Dr. Quadros’ niece, Leonora Quadros, invited us to dinner at her small house out beyond the great compounds of the construction companies that covered the hillside across from the Novacap administration building. She was a handsome young woman of twentyeight. To our amazement we found that she was managing her father’s building materials business.
“That’s not the American idea of a Brazilian girl, now, is it?” she asked with a teasing smile. “In a new city
everybody gets a chance.”
“It’s the need to improvise new ways of doing things that keeps us on our toes,” says the young man who was introduced as Brasília’s oldest inhabitant; he arrived even before they built Dom Bosco’s shrine.
Dom Bosco was an Italian missionary friar who prophesied a great civilization for the central uplands of Brazil. They had taken him for Brasília’s patron saint.
Asked if he intends to stay, the oldest inhabitant nods vigorously: “My life has become Brasília,” he says.
The young people around Leonora Quadros’ table seemed to have enlisted in the building of the city as you might enlist in a military campaign: for the duration. According to them the miracle was that construction had started at all. The city had advanced too far to be abandoned now, they insisted.
An American concern, Raymond Concrete and Pile, was already at work on the dam and the powerplant and the buildings for the eleven ministries. Business interests in São Paulo were vitally engaged. At least five important firms from Rio were involved. In all more than fifty Brazilian concerns were under contract for various phases of the work. A location had been chosen for an American embassy. The steel girders for the congress buildings were already arriving from the States.
Round the table they all talked at once. They showered us with statistics.
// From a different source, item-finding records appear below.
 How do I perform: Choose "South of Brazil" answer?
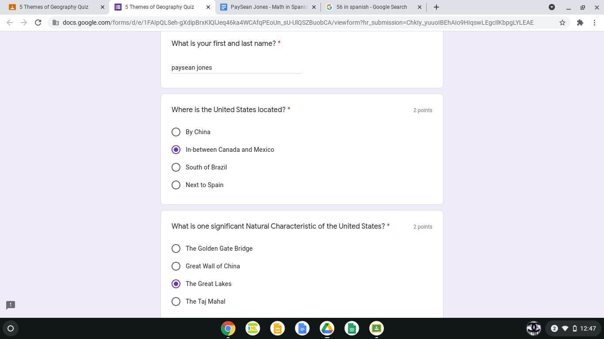[176, 167]
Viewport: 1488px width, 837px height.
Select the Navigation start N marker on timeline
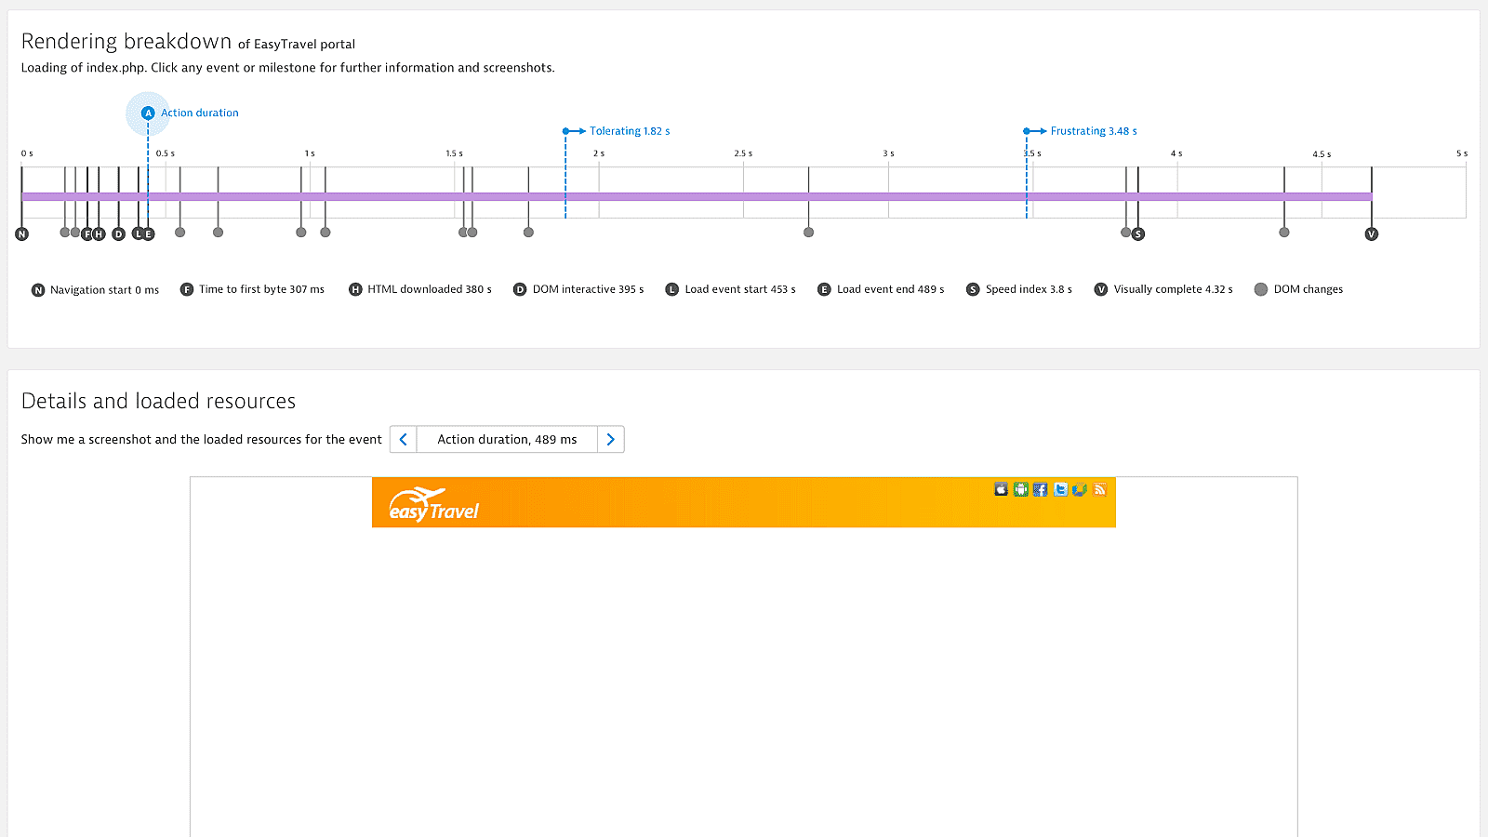click(x=21, y=233)
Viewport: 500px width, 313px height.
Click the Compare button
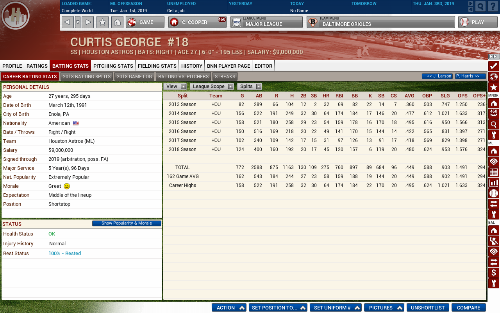point(469,308)
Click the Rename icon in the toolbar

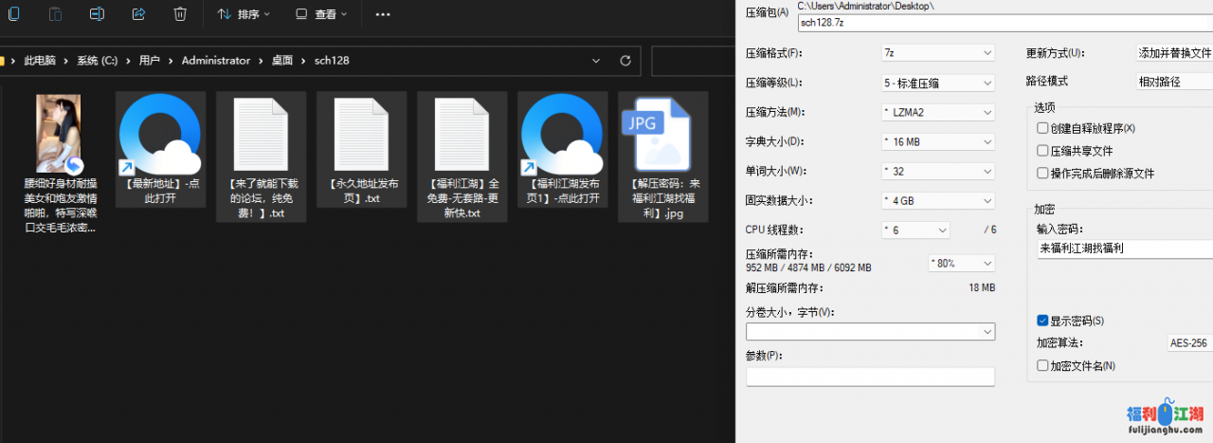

Already forty thousand people at work. The hotel only took twelve months to complete; the palace, thirteen. In twenty months twelve million cubic feet of earth had been excavated. Two hundred and sixty kilometers of paved roads had been built, and more than six hundred kilometers of dirt roads.
Roads meant settlers. Already the administration of Nova-cap was at its wit’s end to find ways of keeping settlers out before housing could be found for them.